In 1997, representatives from FMCS mediated negotiations between United Parcel Service and the International Brotherhood of Teamsters. It required three weeks of mediation to an end the largest national strike in two decades.

In June 2002, representatives from FMCS facilitated National Institute of Standards and Technology (NIST) discussions in New York City regarding the scope of the subsequent building and fire safety investigation following the Sept. 11, 2001 terrorist attacks. The meetings, which were conducted over the course of five sessions, featured more than 30 speakers, many of whom had family members and friends who were killed in the collapse of the World Trade Center towers. The impact of FMCS’ role was a successful discussion which provided important data for NIST's assessment and investigation.

Representatives of the FMCS mediated negotiations between the National Football League and the National Football League Players Association in contract talks in February 2011.

In November 2012, the National Hockey League and National Hockey League Players Association agreed to submit their negotiations to the FMCS in an effort to resolve the 2012 NHL lockout.

In December 2015, representatives from FMCS facilitated a regulatory negotiations process with the US Department of Energy involving industry, labor groups, and environmentalists to help produce the biggest energy savings standards in US history.

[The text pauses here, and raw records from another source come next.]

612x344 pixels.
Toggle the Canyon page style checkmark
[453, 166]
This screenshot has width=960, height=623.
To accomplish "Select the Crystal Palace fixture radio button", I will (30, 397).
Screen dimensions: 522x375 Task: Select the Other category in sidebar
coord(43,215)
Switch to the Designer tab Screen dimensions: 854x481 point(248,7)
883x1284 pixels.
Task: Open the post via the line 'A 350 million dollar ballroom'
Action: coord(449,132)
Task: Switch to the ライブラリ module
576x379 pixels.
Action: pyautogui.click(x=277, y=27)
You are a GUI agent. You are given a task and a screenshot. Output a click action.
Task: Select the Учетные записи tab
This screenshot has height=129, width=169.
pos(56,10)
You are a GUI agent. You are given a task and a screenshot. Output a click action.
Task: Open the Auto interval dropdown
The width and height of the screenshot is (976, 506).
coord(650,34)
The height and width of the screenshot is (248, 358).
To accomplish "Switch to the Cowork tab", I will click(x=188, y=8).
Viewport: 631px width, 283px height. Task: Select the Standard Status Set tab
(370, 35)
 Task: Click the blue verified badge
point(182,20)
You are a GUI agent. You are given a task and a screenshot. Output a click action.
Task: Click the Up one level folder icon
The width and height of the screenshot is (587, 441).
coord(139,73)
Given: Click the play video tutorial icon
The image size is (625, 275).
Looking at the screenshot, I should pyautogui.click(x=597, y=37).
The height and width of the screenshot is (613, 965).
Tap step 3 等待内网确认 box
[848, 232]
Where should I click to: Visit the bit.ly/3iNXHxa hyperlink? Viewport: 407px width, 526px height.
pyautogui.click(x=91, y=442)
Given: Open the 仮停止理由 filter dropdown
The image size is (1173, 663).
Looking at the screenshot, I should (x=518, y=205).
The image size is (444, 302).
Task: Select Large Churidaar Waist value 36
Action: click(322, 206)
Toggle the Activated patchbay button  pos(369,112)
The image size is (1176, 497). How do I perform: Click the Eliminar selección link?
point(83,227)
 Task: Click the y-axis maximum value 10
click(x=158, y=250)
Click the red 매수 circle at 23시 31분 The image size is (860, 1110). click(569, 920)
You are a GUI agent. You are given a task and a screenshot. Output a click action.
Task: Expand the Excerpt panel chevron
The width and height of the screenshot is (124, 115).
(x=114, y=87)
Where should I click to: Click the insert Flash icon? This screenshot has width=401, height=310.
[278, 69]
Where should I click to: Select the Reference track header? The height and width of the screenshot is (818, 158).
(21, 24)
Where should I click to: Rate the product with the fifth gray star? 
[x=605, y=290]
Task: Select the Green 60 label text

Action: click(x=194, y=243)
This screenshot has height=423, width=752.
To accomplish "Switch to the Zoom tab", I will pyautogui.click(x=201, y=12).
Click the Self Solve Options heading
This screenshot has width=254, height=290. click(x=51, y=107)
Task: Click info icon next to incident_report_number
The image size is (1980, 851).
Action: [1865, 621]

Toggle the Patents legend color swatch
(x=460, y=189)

In 2015, representatives of the FMCS mediated negotiations and agreement between the International Longshore and Warehouse Union (ILWU) and the Pacific Maritime Association covering operations at 29 U.S. ports on the Pacific coast. Subsequently, an extension to the contract was announced in with a July 1, 2022 expiration date.

In February 2019, representatives of the FMCS mediated negotiations and agreement between the Denver Classroom Teachers Association and Denver Public School District, ending not only “the first teachers' strike in Denver in 25 years -- it concludes 15 months of sometimes acrimonious negotiations.” 

From January to April 2019, FMCS facilitated regulatory negotiations meetings with the Department of Education. The meetings proposed changes/new regulations for the Federal Student Aid programs authorized under Title IV of the Higher Education Act of 1965 as amended. These particular negotiations were on the topic of Accreditation and Innovation, including TEACH grant requirements, Distance Learning and Faith-Based Institutions. The meetings were live-streamed and open to the public with time at the end of each day for public comment.

In April 2019, FMCS and the Equal Employment Opportunity Commission (EEOC) officially committed to work together to resolve federal workplace disputes by utilizing ADR as a means of efficiently reducing the backlog of federal sector charges,  

In June 2019, FMCS and the Federal Labor Relations Authority (Authority) announced a new commitment to work together to provide labor organizations and agencies with an opportunity to resolve negotiability appeals before they are considered by the Authority's Members for a decision.

In August 2019, representatives of FMCS mediated negotiations between the State of Alaska and the Inlandboatmen's Union, ending a nine-day strike.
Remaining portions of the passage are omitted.